L’agroalimentare è un settore dotato di enormi potenzialità, purtroppo non adeguatamente valorizzate dai precedenti Governi. È stato necessario un impegno incessante da parte del ministero per far riconquistare a questo comparto la centralità che merita e per favorirne la diffusione all’estero. Un lungo percorso di promozione che oggi segna un nuovo e decisivo salto di qualità grazie alla Finanziaria 2004, in cui – grazie anche all’impegno del viceministro Adolfo Urso – è stato inserito un pacchetto di 400 milioni di euro per la valorizzazione del made in Italy e la nascita di un apposito marchio a tutela delle merci integralmente prodotte in Italia.

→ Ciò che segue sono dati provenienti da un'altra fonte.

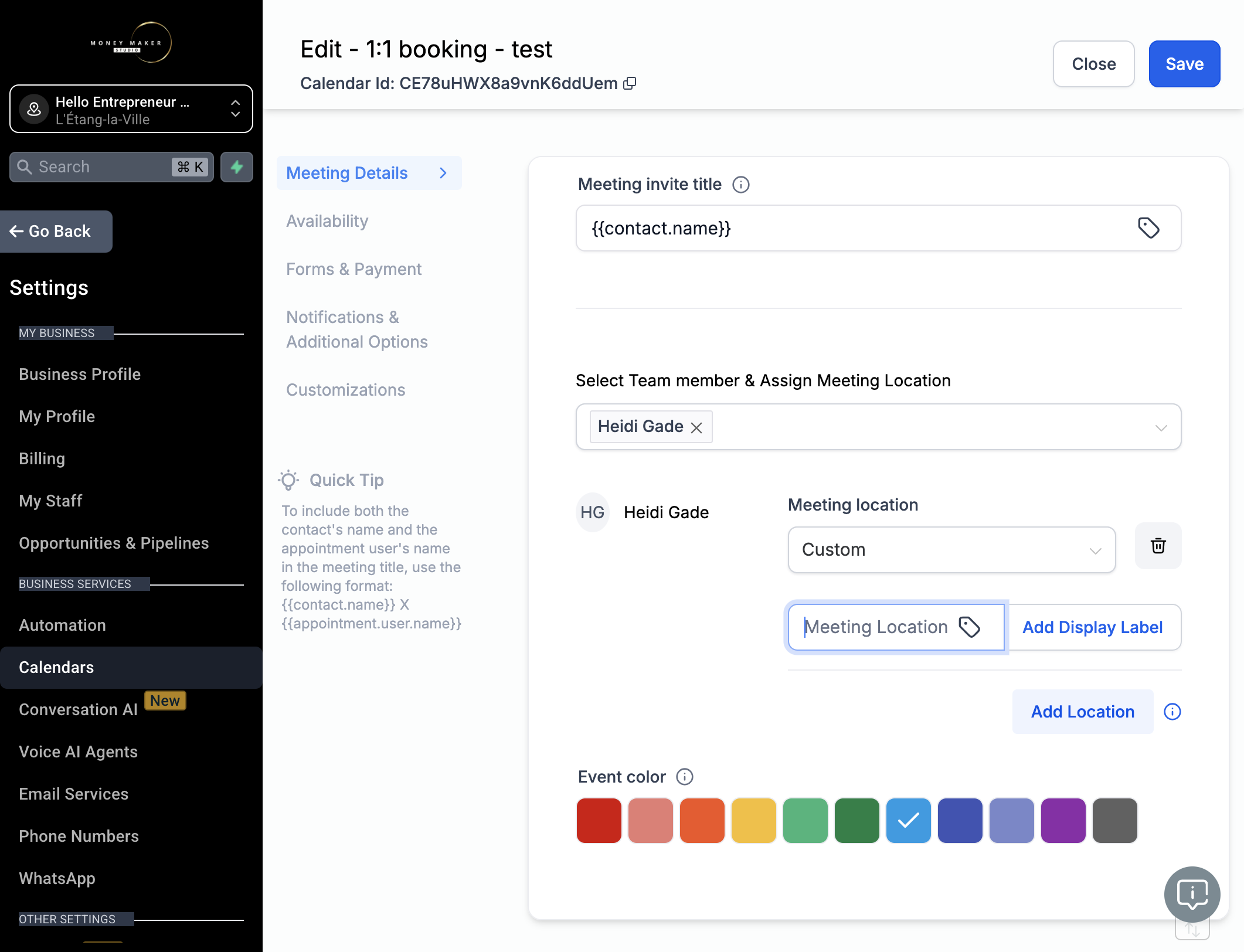Click tag icon in Meeting Location field

pos(970,627)
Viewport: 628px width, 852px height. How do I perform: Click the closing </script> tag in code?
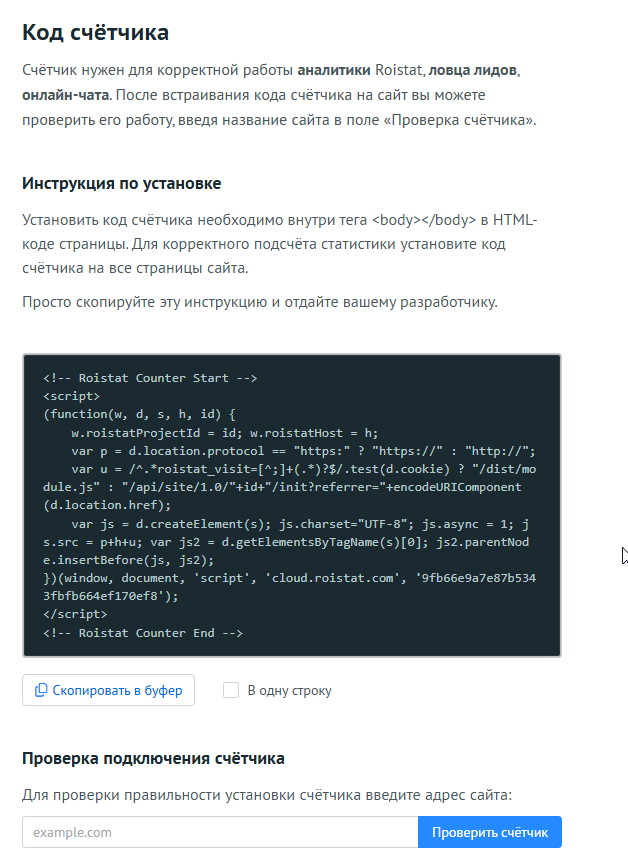click(x=75, y=614)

Un’attenzione particolare abbiamo voluto che in Finanziaria fosse dedicata alla promozione del comparto agricolo ed alimentare: su questo versante opererà Buonitalia Spa, creata al fine di coordinare tutti gli interventi a sostegno delle esportazioni dei nostri migliori prodotti agroalimentari.
Inoltre, il recente Rapporto sullo Stato dell’agricoltura elaborato dall’Inea ha fotografato chiaramente la radicale trasformazione che negli ultimi anni ha interessato il comparto agricolo, con il progressivo incremento delle dimensioni aziendali, una maggiore tendenza alla specializzazione produttiva, il rafforzamento delle imprese più competitive e la fuoriuscita di quelle inefficienti e fuori mercato. Credo che questi elementi rappresentino il punto di partenza per una profonda razionalizzazione del nostro sistema agricolo: una trasformazione che il ministero sta sostenendo con incentivi ed agevolazioni fiscali, ma anche di un’attenta politica volta a difendere in sede comunitaria gli interessi nazionali.

Il vicepremier Gianfranco Fini insiste nel richiedere una verifica di Governo e molti osservatori ritengono che tale richiesta sia funzionale a un piano di emarginazione della Lega da parte di An a Udc. Insomma, sarebbe “una lotta per le poltrone”…
Credo che sia necessario fare una verifica programmatica, seria ed approfondita, per rinsaldare le ragioni della maggioranza. Non sto parlando, né voglio farlo, di poltrone o di ripartizione di potere, ma di programmi: bisogna ridefinire l’agenda delle riforme alla luce della situazione interna ed internazionale, profondamente mutata, aumentando il coordinamento e la coerenza progettuale della nostra azione di governo. Come ha detto Fini, è necessario fare il “tagliando” di metà legislatura. Ma soprattutto confrontarsi su quello che i cittadini si aspettano veramente dal centrodestra: un grande scatto di reni per far uscire il nostro Paese da quel “declino” che sembra coinvolgere tutte le nazioni europee. Bisogna coniugare sviluppo e solidarietà, ritrovando grande ispirazione da quello che ci viene offerto dalla dottrina sociale della Chiesa. Queste sono le condizioni indispensabili per non rischiare di regalare l’Italia ad una sinistra che non riesce ad essere unita e propositiva neanche quando si trova all’opposizione.